Would you write the data out once more, exactly as it is?
═══ Data shown ═══
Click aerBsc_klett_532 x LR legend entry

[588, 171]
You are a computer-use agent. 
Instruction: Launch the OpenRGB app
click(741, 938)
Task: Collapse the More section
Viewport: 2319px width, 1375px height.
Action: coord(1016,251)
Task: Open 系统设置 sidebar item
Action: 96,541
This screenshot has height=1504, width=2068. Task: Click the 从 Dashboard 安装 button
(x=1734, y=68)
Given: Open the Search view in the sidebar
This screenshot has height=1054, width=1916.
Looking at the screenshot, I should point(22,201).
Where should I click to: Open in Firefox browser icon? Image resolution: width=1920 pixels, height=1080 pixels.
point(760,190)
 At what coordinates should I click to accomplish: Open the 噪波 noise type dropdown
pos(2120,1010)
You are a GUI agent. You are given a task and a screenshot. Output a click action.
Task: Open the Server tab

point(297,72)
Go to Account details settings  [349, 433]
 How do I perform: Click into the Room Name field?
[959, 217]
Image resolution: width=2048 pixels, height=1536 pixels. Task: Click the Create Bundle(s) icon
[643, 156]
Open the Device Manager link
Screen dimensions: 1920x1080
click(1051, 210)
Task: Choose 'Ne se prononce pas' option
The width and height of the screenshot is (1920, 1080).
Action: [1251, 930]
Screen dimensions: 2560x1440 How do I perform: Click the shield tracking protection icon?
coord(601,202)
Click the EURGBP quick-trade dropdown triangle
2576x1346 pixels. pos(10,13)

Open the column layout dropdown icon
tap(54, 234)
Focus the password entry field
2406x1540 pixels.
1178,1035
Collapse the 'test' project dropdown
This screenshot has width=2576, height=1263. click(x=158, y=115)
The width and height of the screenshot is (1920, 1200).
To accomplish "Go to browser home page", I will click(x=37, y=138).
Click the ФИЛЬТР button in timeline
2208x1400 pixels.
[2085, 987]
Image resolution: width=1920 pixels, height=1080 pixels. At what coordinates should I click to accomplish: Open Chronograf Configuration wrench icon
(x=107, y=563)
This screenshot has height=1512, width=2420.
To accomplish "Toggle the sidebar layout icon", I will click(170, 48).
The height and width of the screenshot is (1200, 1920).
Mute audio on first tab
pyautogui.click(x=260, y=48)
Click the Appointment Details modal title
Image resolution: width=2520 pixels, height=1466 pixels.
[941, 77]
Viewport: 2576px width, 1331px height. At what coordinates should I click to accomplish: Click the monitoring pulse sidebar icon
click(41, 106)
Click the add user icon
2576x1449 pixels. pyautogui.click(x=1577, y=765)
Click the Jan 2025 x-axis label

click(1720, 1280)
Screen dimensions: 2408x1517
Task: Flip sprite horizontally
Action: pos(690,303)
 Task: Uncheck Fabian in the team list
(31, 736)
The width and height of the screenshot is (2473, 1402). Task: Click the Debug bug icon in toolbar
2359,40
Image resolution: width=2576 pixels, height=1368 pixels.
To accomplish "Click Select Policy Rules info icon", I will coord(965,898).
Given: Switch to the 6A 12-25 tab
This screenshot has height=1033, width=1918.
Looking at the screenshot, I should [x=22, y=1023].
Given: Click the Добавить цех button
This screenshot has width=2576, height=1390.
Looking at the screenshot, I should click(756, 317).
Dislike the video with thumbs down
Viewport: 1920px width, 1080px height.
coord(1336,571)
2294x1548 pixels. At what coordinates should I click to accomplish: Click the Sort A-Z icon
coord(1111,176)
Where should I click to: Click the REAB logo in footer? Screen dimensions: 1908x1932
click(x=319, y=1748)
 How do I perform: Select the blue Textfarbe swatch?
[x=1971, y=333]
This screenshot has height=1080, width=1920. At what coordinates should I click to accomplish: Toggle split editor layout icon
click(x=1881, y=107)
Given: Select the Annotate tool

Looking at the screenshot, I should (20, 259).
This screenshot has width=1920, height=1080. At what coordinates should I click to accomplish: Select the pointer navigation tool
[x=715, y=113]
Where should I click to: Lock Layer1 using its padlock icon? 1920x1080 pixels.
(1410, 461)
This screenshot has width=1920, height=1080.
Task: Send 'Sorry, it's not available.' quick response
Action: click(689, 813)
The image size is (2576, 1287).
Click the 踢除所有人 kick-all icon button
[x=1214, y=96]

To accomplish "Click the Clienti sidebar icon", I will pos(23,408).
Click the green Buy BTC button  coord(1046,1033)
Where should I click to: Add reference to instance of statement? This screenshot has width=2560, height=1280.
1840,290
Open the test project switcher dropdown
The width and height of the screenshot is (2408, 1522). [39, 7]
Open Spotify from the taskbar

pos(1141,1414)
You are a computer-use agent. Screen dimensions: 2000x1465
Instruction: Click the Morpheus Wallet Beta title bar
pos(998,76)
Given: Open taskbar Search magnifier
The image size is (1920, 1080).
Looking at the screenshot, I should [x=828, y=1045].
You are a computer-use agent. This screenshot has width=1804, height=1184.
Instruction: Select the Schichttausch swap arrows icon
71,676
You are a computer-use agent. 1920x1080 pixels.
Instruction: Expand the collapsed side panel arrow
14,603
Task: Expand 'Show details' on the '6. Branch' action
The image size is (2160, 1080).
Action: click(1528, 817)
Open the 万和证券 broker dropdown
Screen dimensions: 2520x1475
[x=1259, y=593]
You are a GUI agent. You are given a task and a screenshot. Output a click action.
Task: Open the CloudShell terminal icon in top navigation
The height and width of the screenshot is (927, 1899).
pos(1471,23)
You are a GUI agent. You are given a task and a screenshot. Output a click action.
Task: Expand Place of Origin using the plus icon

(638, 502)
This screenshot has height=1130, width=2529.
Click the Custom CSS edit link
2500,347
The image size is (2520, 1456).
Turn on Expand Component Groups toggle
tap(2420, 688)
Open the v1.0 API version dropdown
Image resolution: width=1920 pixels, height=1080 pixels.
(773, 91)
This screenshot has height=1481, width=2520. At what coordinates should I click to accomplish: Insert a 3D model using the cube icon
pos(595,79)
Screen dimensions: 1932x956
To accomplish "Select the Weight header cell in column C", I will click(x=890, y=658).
═══
Exercise answer -
Click aerBsc_klett_532 x LR legend entry

[588, 171]
You are a computer-use agent. 
Instruction: Launch the OpenRGB app
click(741, 938)
Task: Collapse the More section
Viewport: 2319px width, 1375px height.
Action: coord(1016,251)
Task: Open 系统设置 sidebar item
Action: 96,541
This screenshot has height=1504, width=2068. Task: Click the 从 Dashboard 安装 button
(x=1734, y=68)
Given: Open the Search view in the sidebar
This screenshot has height=1054, width=1916.
Looking at the screenshot, I should point(22,201).
Where should I click to: Open in Firefox browser icon? Image resolution: width=1920 pixels, height=1080 pixels.
point(760,190)
 At what coordinates should I click to accomplish: Open the 噪波 noise type dropdown
pos(2120,1010)
You are a GUI agent. You are given a task and a screenshot. Output a click action.
Task: Open the Server tab

point(297,72)
Go to Account details settings  [349, 433]
 How do I perform: Click into the Room Name field?
[959, 217]
Image resolution: width=2048 pixels, height=1536 pixels. Task: Click the Create Bundle(s) icon
[643, 156]
Open the Device Manager link
Screen dimensions: 1920x1080
click(1051, 210)
Task: Choose 'Ne se prononce pas' option
The width and height of the screenshot is (1920, 1080).
Action: [1251, 930]
Screen dimensions: 2560x1440 How do I perform: Click the shield tracking protection icon?
coord(601,202)
Click the EURGBP quick-trade dropdown triangle
2576x1346 pixels. pos(10,13)

Open the column layout dropdown icon
tap(54, 234)
Focus the password entry field
2406x1540 pixels.
1178,1035
Collapse the 'test' project dropdown
This screenshot has width=2576, height=1263. click(x=158, y=115)
The width and height of the screenshot is (1920, 1200).
To accomplish "Go to browser home page", I will click(x=37, y=138).
Click the ФИЛЬТР button in timeline
2208x1400 pixels.
[2085, 987]
Image resolution: width=1920 pixels, height=1080 pixels. At what coordinates should I click to accomplish: Open Chronograf Configuration wrench icon
(x=107, y=563)
This screenshot has height=1512, width=2420.
To accomplish "Toggle the sidebar layout icon", I will click(170, 48).
The height and width of the screenshot is (1200, 1920).
Mute audio on first tab
pyautogui.click(x=260, y=48)
Click the Appointment Details modal title
Image resolution: width=2520 pixels, height=1466 pixels.
[941, 77]
Viewport: 2576px width, 1331px height. At what coordinates should I click to accomplish: Click the monitoring pulse sidebar icon
click(41, 106)
Click the add user icon
2576x1449 pixels. pyautogui.click(x=1577, y=765)
Click the Jan 2025 x-axis label

click(1720, 1280)
Screen dimensions: 2408x1517
Task: Flip sprite horizontally
Action: pos(690,303)
 Task: Uncheck Fabian in the team list
(31, 736)
The width and height of the screenshot is (2473, 1402). Task: Click the Debug bug icon in toolbar
2359,40
Image resolution: width=2576 pixels, height=1368 pixels.
To accomplish "Click Select Policy Rules info icon", I will coord(965,898).
Given: Switch to the 6A 12-25 tab
This screenshot has height=1033, width=1918.
Looking at the screenshot, I should [x=22, y=1023].
Given: Click the Добавить цех button
This screenshot has width=2576, height=1390.
Looking at the screenshot, I should click(756, 317).
Dislike the video with thumbs down
Viewport: 1920px width, 1080px height.
coord(1336,571)
2294x1548 pixels. At what coordinates should I click to accomplish: Click the Sort A-Z icon
coord(1111,176)
Where should I click to: Click the REAB logo in footer? Screen dimensions: 1908x1932
click(x=319, y=1748)
 How do I perform: Select the blue Textfarbe swatch?
[x=1971, y=333]
This screenshot has height=1080, width=1920. At what coordinates should I click to accomplish: Toggle split editor layout icon
click(x=1881, y=107)
Given: Select the Annotate tool

Looking at the screenshot, I should (20, 259).
This screenshot has width=1920, height=1080. At what coordinates should I click to accomplish: Select the pointer navigation tool
[x=715, y=113]
Where should I click to: Lock Layer1 using its padlock icon? 1920x1080 pixels.
(1410, 461)
This screenshot has width=1920, height=1080.
Task: Send 'Sorry, it's not available.' quick response
Action: click(689, 813)
The image size is (2576, 1287).
Click the 踢除所有人 kick-all icon button
[x=1214, y=96]

To accomplish "Click the Clienti sidebar icon", I will pos(23,408).
Click the green Buy BTC button  coord(1046,1033)
Where should I click to: Add reference to instance of statement? This screenshot has width=2560, height=1280.
1840,290
Open the test project switcher dropdown
The width and height of the screenshot is (2408, 1522). [39, 7]
Open Spotify from the taskbar

pos(1141,1414)
You are a computer-use agent. Screen dimensions: 2000x1465
Instruction: Click the Morpheus Wallet Beta title bar
pos(998,76)
Given: Open taskbar Search magnifier
The image size is (1920, 1080).
Looking at the screenshot, I should [x=828, y=1045].
You are a computer-use agent. This screenshot has width=1804, height=1184.
Instruction: Select the Schichttausch swap arrows icon
71,676
You are a computer-use agent. 1920x1080 pixels.
Instruction: Expand the collapsed side panel arrow
14,603
Task: Expand 'Show details' on the '6. Branch' action
The image size is (2160, 1080).
Action: click(1528, 817)
Open the 万和证券 broker dropdown
Screen dimensions: 2520x1475
[x=1259, y=593]
You are a GUI agent. You are given a task and a screenshot. Output a click action.
Task: Open the CloudShell terminal icon in top navigation
The height and width of the screenshot is (927, 1899).
pos(1471,23)
You are a GUI agent. You are given a task and a screenshot. Output a click action.
Task: Expand Place of Origin using the plus icon

(638, 502)
This screenshot has height=1130, width=2529.
Click the Custom CSS edit link
2500,347
The image size is (2520, 1456).
Turn on Expand Component Groups toggle
tap(2420, 688)
Open the v1.0 API version dropdown
Image resolution: width=1920 pixels, height=1080 pixels.
(773, 91)
This screenshot has height=1481, width=2520. At what coordinates should I click to accomplish: Insert a 3D model using the cube icon
pos(595,79)
Screen dimensions: 1932x956
To accomplish "Select the Weight header cell in column C", I will click(x=890, y=658).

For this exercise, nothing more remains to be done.